Aunque consiga franquear los rigurosos controles del aeropuerto, el camino que pretende recorrer es complicado. Le sugiero que no fije hora. Los escasos diez kilómetros que la separan de Jerusalén están plagados de controles militares. Quizá nuestro zagal, habida cuenta de que es extranjero, encuentre más facilidades.
Para los nativos, al tratarse de palestinos, la previsión del tiempo no cuenta; saben a qué hora emprenden el viaje, pero nunca la hora en la que llegarán a su destino. Si el tamborilero contempla una descomunal muralla gris, que no se llame a engaño.

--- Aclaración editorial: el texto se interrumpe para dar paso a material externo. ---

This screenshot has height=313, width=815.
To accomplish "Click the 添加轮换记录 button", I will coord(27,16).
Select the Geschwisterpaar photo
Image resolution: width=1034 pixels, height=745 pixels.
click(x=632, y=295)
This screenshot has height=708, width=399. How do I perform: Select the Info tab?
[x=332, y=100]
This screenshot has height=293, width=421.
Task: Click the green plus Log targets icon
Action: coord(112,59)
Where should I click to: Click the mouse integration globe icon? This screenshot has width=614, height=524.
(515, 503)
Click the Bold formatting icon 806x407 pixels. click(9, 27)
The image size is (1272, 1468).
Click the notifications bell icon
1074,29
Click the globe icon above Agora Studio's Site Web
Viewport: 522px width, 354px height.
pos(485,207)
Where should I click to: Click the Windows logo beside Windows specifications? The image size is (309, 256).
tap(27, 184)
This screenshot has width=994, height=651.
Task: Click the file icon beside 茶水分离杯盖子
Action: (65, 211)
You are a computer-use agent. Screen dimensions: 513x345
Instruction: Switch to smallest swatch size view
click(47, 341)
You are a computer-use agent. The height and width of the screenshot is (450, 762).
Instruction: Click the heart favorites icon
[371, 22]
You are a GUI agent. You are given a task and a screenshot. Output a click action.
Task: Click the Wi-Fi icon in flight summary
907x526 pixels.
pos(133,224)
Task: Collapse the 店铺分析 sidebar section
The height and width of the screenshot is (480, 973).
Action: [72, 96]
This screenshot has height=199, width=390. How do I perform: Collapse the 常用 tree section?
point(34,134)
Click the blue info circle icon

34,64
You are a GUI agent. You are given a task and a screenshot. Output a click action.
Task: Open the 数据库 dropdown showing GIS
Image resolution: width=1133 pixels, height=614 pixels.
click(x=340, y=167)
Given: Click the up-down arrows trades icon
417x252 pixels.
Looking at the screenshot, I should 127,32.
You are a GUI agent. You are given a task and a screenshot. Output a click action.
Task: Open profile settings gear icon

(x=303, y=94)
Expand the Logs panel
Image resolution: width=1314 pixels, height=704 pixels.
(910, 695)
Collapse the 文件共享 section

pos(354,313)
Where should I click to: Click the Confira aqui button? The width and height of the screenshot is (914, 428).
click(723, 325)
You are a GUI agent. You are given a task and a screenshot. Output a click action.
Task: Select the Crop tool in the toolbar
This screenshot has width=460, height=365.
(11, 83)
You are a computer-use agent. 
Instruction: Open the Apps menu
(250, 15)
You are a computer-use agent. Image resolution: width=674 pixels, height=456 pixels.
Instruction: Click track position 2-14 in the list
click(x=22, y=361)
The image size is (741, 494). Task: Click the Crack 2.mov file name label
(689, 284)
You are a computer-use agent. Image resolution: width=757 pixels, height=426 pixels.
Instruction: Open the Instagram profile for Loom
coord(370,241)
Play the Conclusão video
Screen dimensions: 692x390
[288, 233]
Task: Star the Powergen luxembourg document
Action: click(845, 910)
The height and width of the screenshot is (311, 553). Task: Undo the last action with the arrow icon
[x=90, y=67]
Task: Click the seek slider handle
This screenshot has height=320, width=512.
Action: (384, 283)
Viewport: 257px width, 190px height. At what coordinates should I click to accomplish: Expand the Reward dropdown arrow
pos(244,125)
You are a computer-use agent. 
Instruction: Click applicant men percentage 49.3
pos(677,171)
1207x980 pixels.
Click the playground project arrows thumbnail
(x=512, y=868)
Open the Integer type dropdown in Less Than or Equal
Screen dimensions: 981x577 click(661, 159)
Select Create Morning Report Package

No es la demarcación del palacio de Herodes; se trata del criminal muro que los sionistas han construido para encerrar masivamente a la población palestina; gigantescos bloques de cemento con los que separan a vecinos que viven a ambos lados de la misma calle o a familias que residían a tres minutos de distancia.
Puede que, durante su marcha, encuentre a familias que gritan desesperadas ante las excavadoras que derruyen sus casas; o a campesinos que contemplan impotentes cómo los buldózer arrancan de cuajo los olivos que les suministraban el aceite. No se trata de ninguna expropiación forzosa para mejorar el trazado del camino (los israelíes ya disponen de una flamante autopista de uso exclusivo). Son algunas de las medidas salvajes que el sionismo aplica contra los dueños ancestrales de esas tierras. Entrando a Belén, encontrará el intrépido tamborrero un edificio pertrechado con espectaculares medidas de seguridad; no se trata de ningún fortín militar. Es la tumba de Raquel, lugar reclamado por las tres religiones monoteístas pero, como tantos otros lugares emblemáticos, apropiado en exclusiva por el Estado israelí.
Una última sugerencia al artista del tambor. Antes de comenzar su jolgorioso rataplán, asegúrese que la criatura ha nacido. Es verdad que todos los años, y por estas fechas, la madre del niño está cumplida; pero eso no asegura que el parto haya sido exitoso. Muchas betlemitas intentan dar a luz en los paritorios de Jerusalén Este y algunas no lo consiguen.
A las complicaciones obvias del trance hay que sumar las añadidas de la violencia colonial; algunas parturientas han muerto desangradas mientras el vehículo que las transportaba era retenido villanamente en los controles militares.
Ándese con cuenta el tamborilero. Si aquellos sucesos hubieran acaecido en estos tiempos puede que el sionismo bruto nos hubiera privado del tambor y, quizá, hasta de la misma Navidad.